* START TEXT PASSAGE *
This should be fun... :biggrin:


----------



## Cali-Stylz (Jan 23, 2005)

> _Originally posted by Badass94Cad_@Mar 14 2008, 06:00 AM~10165456
> *Cool.  Thanks for the tips man.  Good lookin' out. :thumbsup:
> 
> My rear is the same as a similar Caprice, except for the 4-channel ABS, but I have that disconnected already.   Plus I'm having fresh trailing arms cut on the CNC, like these badboys...
> ...


Nice :0 Whats the price tag on something like that?


----------



## L-BOOGIE (Jul 19, 2006)

> _Originally posted by Badass94Cad_@Mar 14 2008, 04:00 AM~10165456
> *Cool.  Thanks for the tips man.  Good lookin' out. :thumbsup:
> 
> My rear is the same as a similar Caprice, except for the 4-channel ABS, but I have that disconnected already.   Plus I'm having fresh trailing arms cut on the CNC, like these badboys...
* END TEXT PASSAGE *
◆ **STATED PROBLEM**:
From the forum thread, extract the passage starting with "## Cali-Stylz (Jan" and going on through "something like that?", word for word.
* START EXTRACTED ENTRIES *
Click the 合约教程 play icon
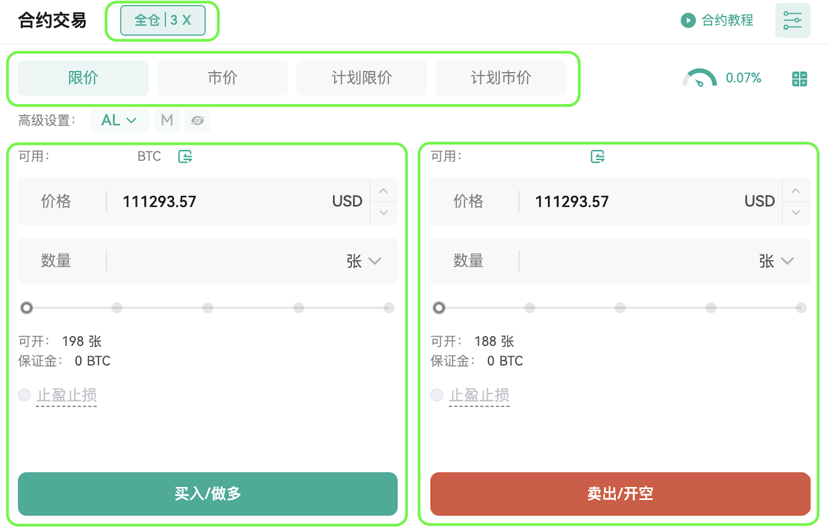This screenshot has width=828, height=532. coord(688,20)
* END EXTRACTED ENTRIES *
* START EXTRACTED ENTRIES *
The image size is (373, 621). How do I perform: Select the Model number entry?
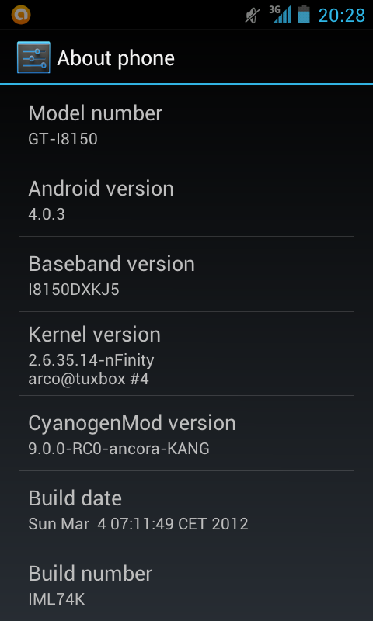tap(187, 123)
* END EXTRACTED ENTRIES *
◆ **FINAL RESULT**:
## Cali-Stylz (Jan 23, 2005)

> _Originally posted by Badass94Cad_@Mar 14 2008, 06:00 AM~10165456
> *Cool.  Thanks for the tips man.  Good lookin' out. :thumbsup:
> 
> My rear is the same as a similar Caprice, except for the 4-channel ABS, but I have that disconnected already.   Plus I'm having fresh trailing arms cut on the CNC, like these badboys...
> ...


Nice :0 Whats the price tag on something like that?